Le second plan séquence est à peine plus long (1'56'') et commence sur le raccord de la mère rouvrant la fenêtre à guillotine. Fenêtre symbolique qui relie encore la mère et l'enfant. Et la mère est émue et appelle le petit Kane qui continue de jouer dehors avec sa luge. Elle sait qu'elle va devoir « abandonner » son enfant. Le couple et le financier sortent et rejoignent le petit Kane. Et quand on annonce à ce dernier qu'il va partir, il est inquiet. Visiblement, il souffre d'être éloigné de sa mère. On a beau lui en conter, il ne cède pas et demande à deux reprises si sa mère va venir avec lui. Quand Thatcher s'approche de lui pour lui serrer la main, le petit Kane se protège avec sa luge. Il parvient à faire tomber Thatcher. Son père lui dit alors qu'il mérite une correction. Immédiatement, sa mère protège son enfant et lâche la phrase révélatrice de toute la scène : « Voilà pourquoi je l'éloigne de toi. » Et c'est là qu'on apprend que la mère « protège » son enfant en le soustrayant à un père violent (et à mon avis passablement alcoolique). Douloureuse ironie dramatique, c'est cette « protection » qui va oblitérer tout le destin du petit Kane. 

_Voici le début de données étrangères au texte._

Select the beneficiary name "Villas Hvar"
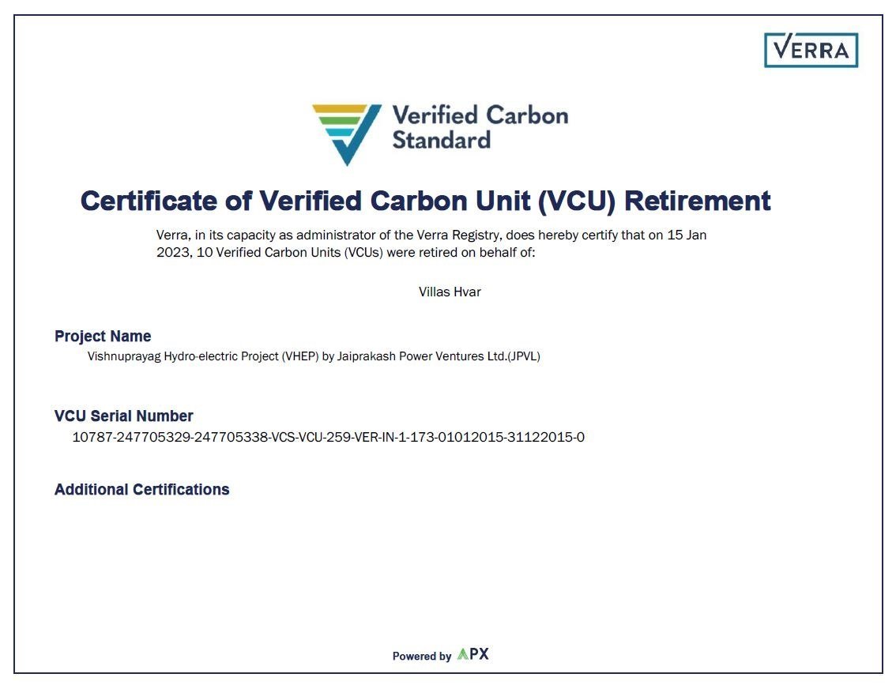 click(450, 292)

Un plan clôt cette séquence qui est tout le moteur de cette histoire. Là où Welles aurait pu faire un mélodrame larmoyant avec ce scénario d'une mère qui se sépare de son fils, il le traite à froid. Ce plan de la luge recouverte de neige avec le temps et un bruit de train dans le lointain signifiant que l'enfant est emporté est remarquable par ce qu'il évoque : la luge abandonnée ne permet plus à l'enfant de jouer, enfant qui est loin maintenant et qui a été arraché à sa mère. Son enfance a été réduite en poudre. Tout l'univers symbolique avec son atmosphère va cristalliser et recouvrir la fracture du petit Kane comme la neige recouvre la luge. Cet épisode va tellement le marquer dans son imaginaire qu'il va tout oublier pour le redécouvrir à la fin, au moment de sa mort. Kane est amnésique de sa propre personnalité. Voilà en tout cas ce qu'on appelle un plan spécifiquement cinématographique, n'appartenant qu'au cinéma. 

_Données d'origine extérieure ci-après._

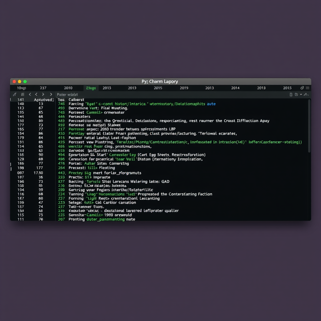Switch to the 2010 tab

68,88
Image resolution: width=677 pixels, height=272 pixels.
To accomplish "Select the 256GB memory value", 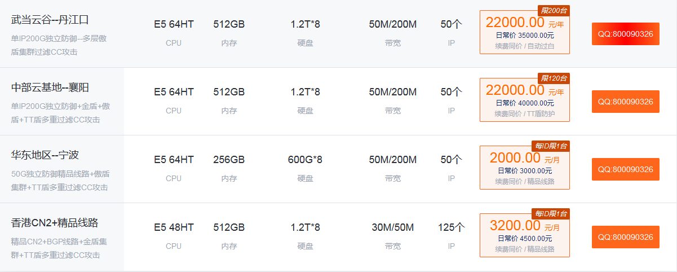I will click(x=229, y=160).
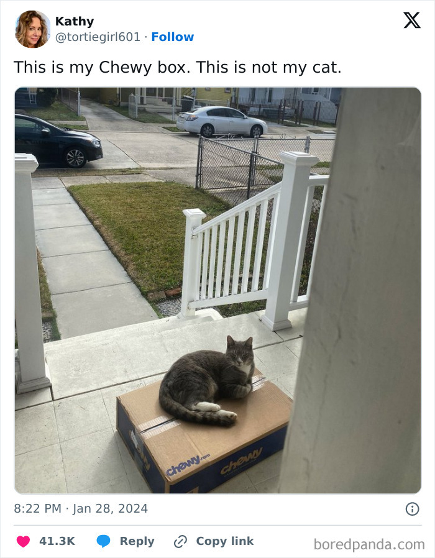Click the blue reply speech bubble icon
Screen dimensions: 435x558
104,541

Ce qu'il y a d'exemplaire, c'est que tout est sous nos yeux, et pourtant personne ne le voit comme nous-mêmes dans la vie. Notre cécité existentielle est telle que nous ne savons pas voir ou nous ne voulons pas comprendre ce qui est là, étalé sous nos regards. Et ce que nous ne voulons pas voir et comprendre, c'est notre propre mystère, notre propre secret intime. Ce n'est pas seulement celui de Kane. Car si nous le comprenions, les hommes et les femmes auraient une sagesse qui leur éviterait de passer à côté de leur vie et de juger les autres d'une façon simpliste. 

Pourtant, tout est révélé au fur et à mesure tel un rébus ou un puzzle, comme celui que possède Susan vers la fin. C'est pour cela que le film passe d'un interlocuteur à un autre en pensant trouver la clef de l'énigme. Même la mémoire des proches ne parvient pas à comprendre car Kane n'est vu qu'à travers eux. Si l'on assiste à l'ascension de Kane par flash-backs interposés, ses mariages, ses méthodes au sein des journaux, on n'apprend toujours rien à propos de Rosebud, maître-mot qui court tout au long du film. Orson Welles n'hésite pas à faire des sauts dans le temps, passant du petit Kane à l'homme d'âge mûr dans ce plan séquence magistral où Bernstein lit un contrat qui dissimule un moment Thatcher. Puis on voit Kane surgir de la droite, aller jusqu'au fond de l'écran avant de venir s'asseoir à la table avec les deux hommes pour signer le contrat où il renonce à ses journaux. Pourtant, Kane dit touchant à son secret : « Ma fortune m'a handicapé. Vous savez, M. Bernstein... Sans cette fortune... J'aurais pu devenir un grand homme. » Thatcher lui demande alors : « Qu'auriez-vous aimé être ? » et Kane réplique : « Tout ce que vous détestez. » Mais voilà sa fracture l'a fait dévier. 

Après Thatcher, le journaliste rencontre Bernstein (Everett Sloane) qui lui aussi évoque l'ascension fulgurante de Kane. Notamment le rachat du journal L'Inquirer où Kane impose les méthodes de la presse à scandales à son ancien dirigeant, vieillot et dépassé, mais intègre. Kane n'hésite pas à racheter les journalistes du Chronicle dès qu'il peut se le permettre, comme s'il s'agissait de bonbons (allusion à l'enfance) comme il le dit lui-même. Moment où le personnage bascule dans la démesure et où il commence à acheter des centaines d'objets. Au début avec Thatcher, il se faisait social, attaquait les puissants, mais il a vite changé d'avis. Orson Welles n'est pas tendre avec les méthodes de la presse. Même problème de nos jours. 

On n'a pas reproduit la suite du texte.